WORK TO COMPLETE: Copy the records below line for line, changing nothing.

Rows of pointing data
==*==

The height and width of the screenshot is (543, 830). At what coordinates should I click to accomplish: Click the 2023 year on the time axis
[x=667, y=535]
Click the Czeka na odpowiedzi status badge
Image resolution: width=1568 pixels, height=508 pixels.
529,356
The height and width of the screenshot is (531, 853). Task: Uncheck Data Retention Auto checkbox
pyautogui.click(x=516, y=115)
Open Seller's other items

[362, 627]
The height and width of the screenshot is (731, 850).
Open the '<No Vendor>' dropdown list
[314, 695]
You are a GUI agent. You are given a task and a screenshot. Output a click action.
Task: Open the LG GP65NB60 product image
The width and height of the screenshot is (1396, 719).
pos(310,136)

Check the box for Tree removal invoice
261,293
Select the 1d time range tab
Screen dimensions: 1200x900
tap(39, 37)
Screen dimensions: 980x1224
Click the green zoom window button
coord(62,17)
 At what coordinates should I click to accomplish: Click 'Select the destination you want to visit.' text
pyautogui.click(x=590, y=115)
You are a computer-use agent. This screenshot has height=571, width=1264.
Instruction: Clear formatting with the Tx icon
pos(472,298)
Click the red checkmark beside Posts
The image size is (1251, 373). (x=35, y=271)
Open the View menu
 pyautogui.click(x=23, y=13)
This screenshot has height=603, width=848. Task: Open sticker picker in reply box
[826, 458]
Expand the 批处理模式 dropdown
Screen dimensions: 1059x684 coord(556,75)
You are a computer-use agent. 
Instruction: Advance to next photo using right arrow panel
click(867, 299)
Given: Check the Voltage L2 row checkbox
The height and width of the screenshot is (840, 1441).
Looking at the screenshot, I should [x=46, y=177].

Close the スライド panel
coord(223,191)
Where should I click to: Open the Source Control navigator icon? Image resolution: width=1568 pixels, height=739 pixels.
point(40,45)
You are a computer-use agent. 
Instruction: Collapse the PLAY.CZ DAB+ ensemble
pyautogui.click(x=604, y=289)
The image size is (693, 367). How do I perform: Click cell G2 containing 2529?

==*==

REPLY:
The height and width of the screenshot is (543, 830). At what coordinates should I click to accomplish: Click the 2023 year on the time axis
[x=667, y=535]
Click the Czeka na odpowiedzi status badge
Image resolution: width=1568 pixels, height=508 pixels.
529,356
The height and width of the screenshot is (531, 853). Task: Uncheck Data Retention Auto checkbox
pyautogui.click(x=516, y=115)
Open Seller's other items

[362, 627]
The height and width of the screenshot is (731, 850).
Open the '<No Vendor>' dropdown list
[314, 695]
You are a GUI agent. You are given a task and a screenshot. Output a click action.
Task: Open the LG GP65NB60 product image
The width and height of the screenshot is (1396, 719).
pos(310,136)

Check the box for Tree removal invoice
261,293
Select the 1d time range tab
Screen dimensions: 1200x900
tap(39, 37)
Screen dimensions: 980x1224
Click the green zoom window button
coord(62,17)
 At what coordinates should I click to accomplish: Click 'Select the destination you want to visit.' text
pyautogui.click(x=590, y=115)
You are a computer-use agent. This screenshot has height=571, width=1264.
Instruction: Clear formatting with the Tx icon
pos(472,298)
Click the red checkmark beside Posts
The image size is (1251, 373). (x=35, y=271)
Open the View menu
 pyautogui.click(x=23, y=13)
This screenshot has height=603, width=848. Task: Open sticker picker in reply box
[826, 458]
Expand the 批处理模式 dropdown
Screen dimensions: 1059x684 coord(556,75)
You are a computer-use agent. 
Instruction: Advance to next photo using right arrow panel
click(867, 299)
Given: Check the Voltage L2 row checkbox
The height and width of the screenshot is (840, 1441).
Looking at the screenshot, I should [x=46, y=177].

Close the スライド panel
coord(223,191)
Where should I click to: Open the Source Control navigator icon? Image resolution: width=1568 pixels, height=739 pixels.
point(40,45)
You are a computer-use agent. 
Instruction: Collapse the PLAY.CZ DAB+ ensemble
pyautogui.click(x=604, y=289)
The image size is (693, 367). How do I perform: Click cell G2 containing 2529?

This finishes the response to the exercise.